++++ Data section
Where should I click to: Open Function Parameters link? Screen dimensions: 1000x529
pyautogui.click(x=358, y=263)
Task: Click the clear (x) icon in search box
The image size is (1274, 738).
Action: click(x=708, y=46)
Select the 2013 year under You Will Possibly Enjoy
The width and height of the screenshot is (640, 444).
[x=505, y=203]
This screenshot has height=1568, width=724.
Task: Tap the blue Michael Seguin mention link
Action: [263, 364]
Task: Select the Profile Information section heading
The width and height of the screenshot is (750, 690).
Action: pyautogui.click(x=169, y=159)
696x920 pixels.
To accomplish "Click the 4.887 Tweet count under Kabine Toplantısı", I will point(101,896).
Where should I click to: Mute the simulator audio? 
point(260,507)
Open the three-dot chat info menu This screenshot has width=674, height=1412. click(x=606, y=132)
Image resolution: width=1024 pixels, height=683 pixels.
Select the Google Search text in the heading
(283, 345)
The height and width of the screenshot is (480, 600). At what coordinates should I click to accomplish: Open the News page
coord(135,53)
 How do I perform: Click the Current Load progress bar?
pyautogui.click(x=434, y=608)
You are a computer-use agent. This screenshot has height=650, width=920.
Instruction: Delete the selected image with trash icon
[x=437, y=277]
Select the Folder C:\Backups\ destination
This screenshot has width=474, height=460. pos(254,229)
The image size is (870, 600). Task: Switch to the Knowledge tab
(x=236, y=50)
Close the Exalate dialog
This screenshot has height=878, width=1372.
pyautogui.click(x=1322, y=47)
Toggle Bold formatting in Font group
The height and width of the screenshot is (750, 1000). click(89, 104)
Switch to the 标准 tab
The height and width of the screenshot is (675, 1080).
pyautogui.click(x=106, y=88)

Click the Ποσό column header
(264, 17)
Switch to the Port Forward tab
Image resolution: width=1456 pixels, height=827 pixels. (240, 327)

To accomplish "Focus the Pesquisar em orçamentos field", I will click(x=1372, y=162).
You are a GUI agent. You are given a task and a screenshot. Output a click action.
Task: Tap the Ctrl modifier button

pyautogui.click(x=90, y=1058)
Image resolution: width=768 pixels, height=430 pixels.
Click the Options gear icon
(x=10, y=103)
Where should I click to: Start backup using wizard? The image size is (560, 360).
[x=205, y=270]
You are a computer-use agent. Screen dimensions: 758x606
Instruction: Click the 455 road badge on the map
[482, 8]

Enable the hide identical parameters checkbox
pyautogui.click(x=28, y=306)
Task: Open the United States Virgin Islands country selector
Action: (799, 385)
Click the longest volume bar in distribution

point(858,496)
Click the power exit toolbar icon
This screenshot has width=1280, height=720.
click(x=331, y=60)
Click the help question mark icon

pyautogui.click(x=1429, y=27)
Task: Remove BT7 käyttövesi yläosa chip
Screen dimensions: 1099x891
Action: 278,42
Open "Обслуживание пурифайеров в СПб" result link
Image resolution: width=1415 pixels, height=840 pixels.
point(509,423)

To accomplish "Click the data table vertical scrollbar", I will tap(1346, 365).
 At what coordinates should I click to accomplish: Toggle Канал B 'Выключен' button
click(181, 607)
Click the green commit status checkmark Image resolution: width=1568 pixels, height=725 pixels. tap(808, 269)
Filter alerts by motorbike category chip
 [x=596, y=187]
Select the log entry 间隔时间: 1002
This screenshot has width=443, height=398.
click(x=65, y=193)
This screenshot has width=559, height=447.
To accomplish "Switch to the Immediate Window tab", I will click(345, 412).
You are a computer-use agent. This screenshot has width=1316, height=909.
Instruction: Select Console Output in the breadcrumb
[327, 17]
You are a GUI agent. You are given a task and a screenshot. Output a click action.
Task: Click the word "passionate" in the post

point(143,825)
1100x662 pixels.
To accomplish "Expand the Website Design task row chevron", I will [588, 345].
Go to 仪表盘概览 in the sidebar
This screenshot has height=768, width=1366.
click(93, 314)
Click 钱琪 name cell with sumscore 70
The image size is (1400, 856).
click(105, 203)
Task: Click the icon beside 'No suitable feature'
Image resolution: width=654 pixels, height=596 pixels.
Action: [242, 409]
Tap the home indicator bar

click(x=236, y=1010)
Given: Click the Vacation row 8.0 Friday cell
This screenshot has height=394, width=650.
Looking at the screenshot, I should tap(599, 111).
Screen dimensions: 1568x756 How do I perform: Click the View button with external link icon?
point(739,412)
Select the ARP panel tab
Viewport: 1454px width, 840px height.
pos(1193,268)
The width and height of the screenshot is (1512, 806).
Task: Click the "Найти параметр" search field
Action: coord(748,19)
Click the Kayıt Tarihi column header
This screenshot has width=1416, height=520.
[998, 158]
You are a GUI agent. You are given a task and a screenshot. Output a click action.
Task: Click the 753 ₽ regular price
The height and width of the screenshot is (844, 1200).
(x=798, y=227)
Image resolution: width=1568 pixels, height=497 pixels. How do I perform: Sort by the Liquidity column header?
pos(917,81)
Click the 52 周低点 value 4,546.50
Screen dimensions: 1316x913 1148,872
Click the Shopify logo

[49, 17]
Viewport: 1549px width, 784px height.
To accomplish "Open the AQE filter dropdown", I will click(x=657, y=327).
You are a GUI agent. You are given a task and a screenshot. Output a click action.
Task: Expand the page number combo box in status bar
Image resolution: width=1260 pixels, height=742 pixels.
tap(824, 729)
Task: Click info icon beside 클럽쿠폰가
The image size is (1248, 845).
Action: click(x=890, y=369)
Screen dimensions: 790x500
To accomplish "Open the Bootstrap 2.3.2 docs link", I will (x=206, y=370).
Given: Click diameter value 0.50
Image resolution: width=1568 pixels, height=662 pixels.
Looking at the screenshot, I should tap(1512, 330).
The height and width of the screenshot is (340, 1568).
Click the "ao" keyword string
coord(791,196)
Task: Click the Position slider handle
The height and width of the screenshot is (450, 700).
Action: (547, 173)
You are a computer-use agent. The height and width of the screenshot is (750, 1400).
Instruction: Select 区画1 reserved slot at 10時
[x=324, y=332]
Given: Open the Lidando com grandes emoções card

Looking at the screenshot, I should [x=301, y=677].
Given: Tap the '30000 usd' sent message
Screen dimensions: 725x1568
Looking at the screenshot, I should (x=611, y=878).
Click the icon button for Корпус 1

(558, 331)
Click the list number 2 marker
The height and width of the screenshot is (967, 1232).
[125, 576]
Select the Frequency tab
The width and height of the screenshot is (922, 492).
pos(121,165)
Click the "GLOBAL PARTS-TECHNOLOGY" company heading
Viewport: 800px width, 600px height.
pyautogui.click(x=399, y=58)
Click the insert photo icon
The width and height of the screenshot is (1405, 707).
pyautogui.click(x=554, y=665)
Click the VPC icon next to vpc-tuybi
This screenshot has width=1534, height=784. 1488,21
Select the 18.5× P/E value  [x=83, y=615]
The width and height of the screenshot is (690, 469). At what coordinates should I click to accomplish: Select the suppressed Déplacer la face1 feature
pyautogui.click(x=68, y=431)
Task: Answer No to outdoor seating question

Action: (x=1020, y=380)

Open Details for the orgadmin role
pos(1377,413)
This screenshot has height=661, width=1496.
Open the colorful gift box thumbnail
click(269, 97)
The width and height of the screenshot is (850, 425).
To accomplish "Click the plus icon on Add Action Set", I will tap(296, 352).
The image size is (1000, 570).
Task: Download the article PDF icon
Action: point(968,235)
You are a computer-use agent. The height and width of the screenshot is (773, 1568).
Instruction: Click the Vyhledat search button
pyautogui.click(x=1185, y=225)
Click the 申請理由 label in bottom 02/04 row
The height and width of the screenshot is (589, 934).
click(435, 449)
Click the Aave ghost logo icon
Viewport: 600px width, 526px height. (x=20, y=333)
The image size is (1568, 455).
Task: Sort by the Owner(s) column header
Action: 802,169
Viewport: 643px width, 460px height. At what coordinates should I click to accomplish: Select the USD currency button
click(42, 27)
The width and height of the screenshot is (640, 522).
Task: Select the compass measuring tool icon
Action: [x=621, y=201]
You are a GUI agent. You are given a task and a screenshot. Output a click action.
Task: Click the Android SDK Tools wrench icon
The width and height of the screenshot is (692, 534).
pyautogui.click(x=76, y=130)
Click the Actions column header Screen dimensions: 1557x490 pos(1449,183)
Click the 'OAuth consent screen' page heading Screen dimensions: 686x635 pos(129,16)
++++++++
The expected output is the run of lines from the one that includes "Click the Actions" through the end of the listing above, exactly as they stand.

» Solution to this exercise
Click the Actions column header Screen dimensions: 1557x490 pos(1449,183)
Click the 'OAuth consent screen' page heading Screen dimensions: 686x635 pos(129,16)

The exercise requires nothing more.